(Collected data)
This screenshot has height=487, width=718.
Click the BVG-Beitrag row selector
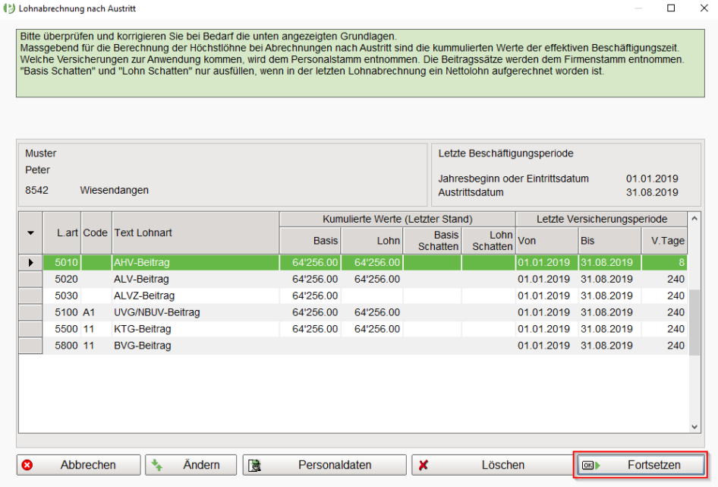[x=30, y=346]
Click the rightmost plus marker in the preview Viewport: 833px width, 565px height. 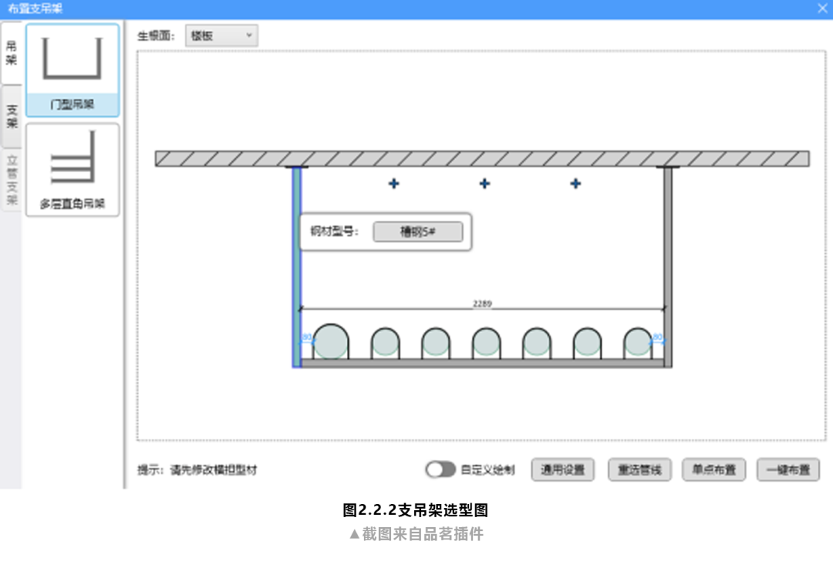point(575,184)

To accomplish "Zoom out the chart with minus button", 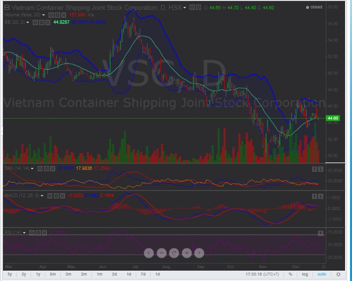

--

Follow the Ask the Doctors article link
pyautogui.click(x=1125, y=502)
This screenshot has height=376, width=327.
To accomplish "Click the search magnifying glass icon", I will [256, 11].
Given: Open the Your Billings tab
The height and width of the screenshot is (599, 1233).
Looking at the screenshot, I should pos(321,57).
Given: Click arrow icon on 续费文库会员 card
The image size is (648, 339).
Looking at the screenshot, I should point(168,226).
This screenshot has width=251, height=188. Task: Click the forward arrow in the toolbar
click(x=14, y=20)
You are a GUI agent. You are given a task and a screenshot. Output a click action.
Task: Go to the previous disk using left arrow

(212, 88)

---

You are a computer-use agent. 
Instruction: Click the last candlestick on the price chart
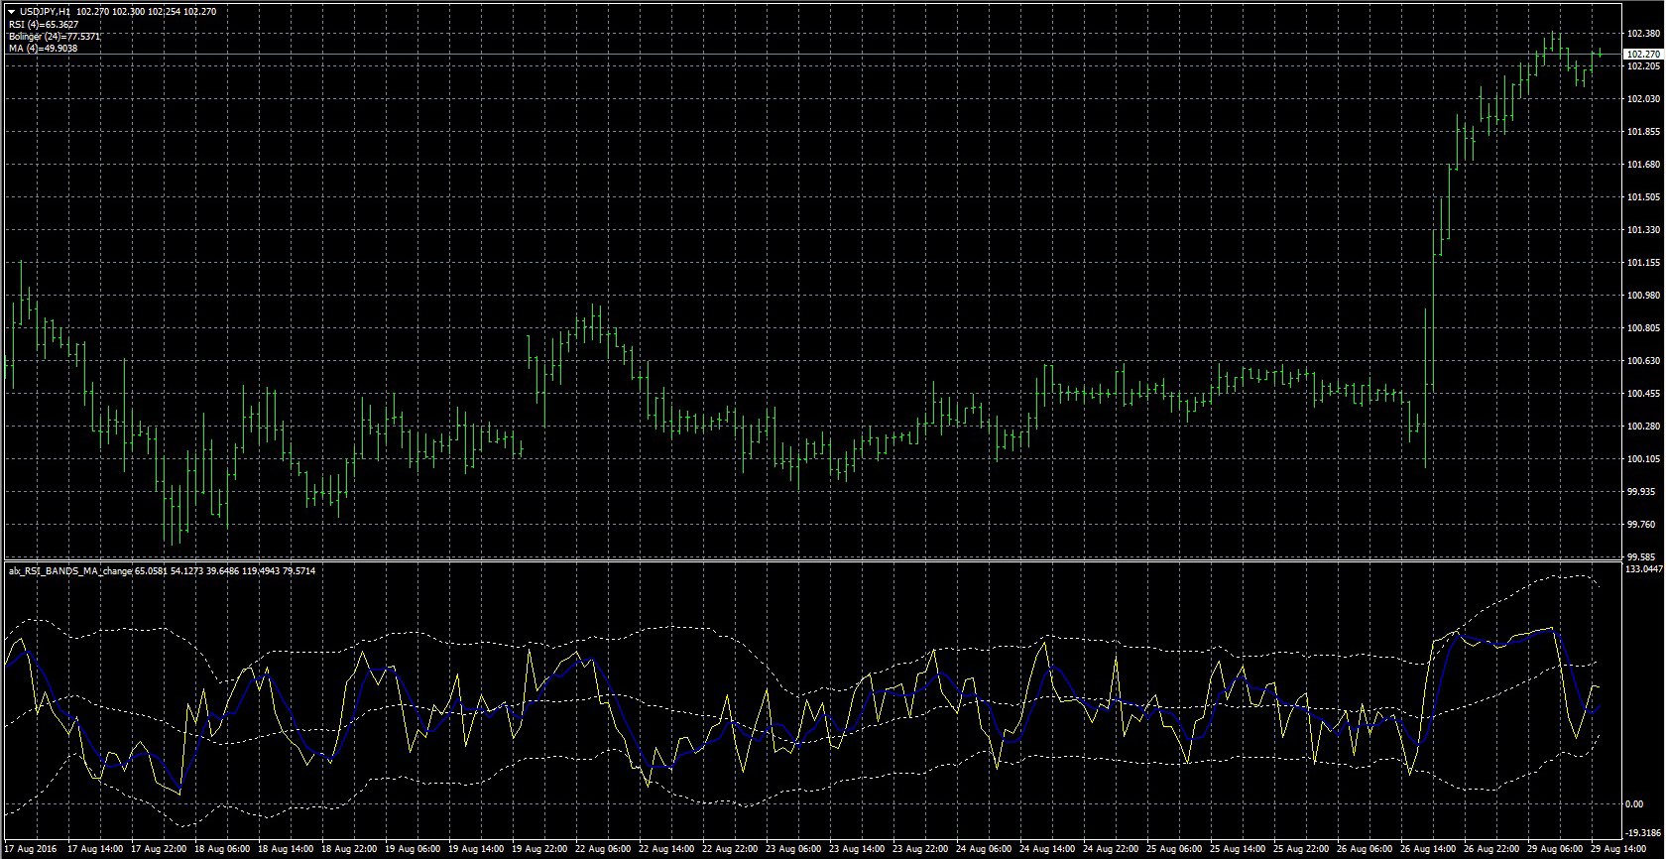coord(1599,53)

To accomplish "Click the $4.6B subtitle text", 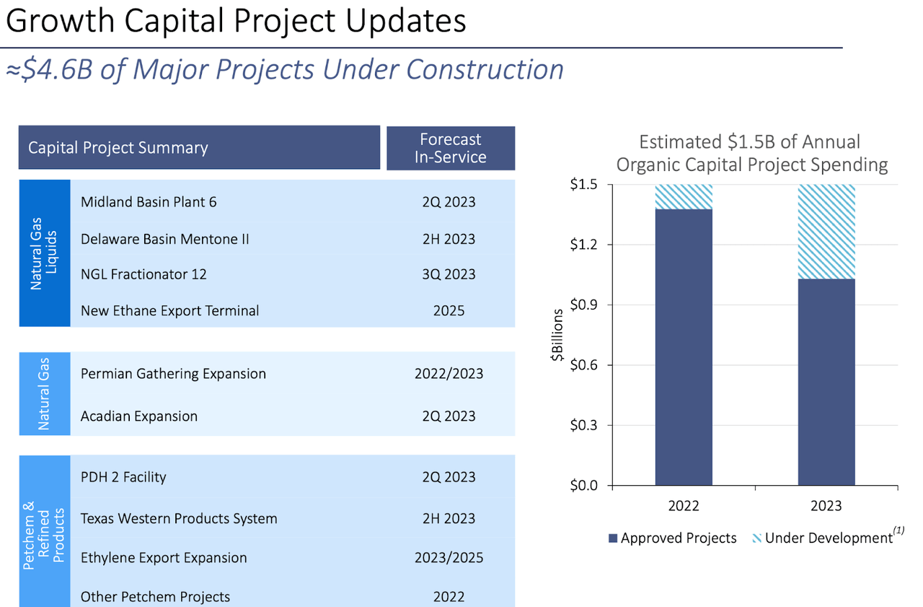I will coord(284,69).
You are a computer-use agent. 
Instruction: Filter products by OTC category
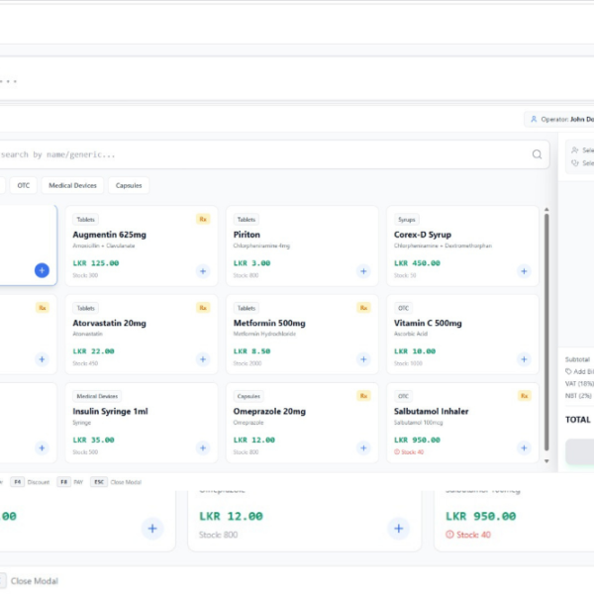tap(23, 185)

Task goal :: Scan the lines above for the word "icon", then copy each line that has it.

Final answer ::
To accomplish "Click the search magnifying glass icon", I will [256, 11].
Given: Click arrow icon on 续费文库会员 card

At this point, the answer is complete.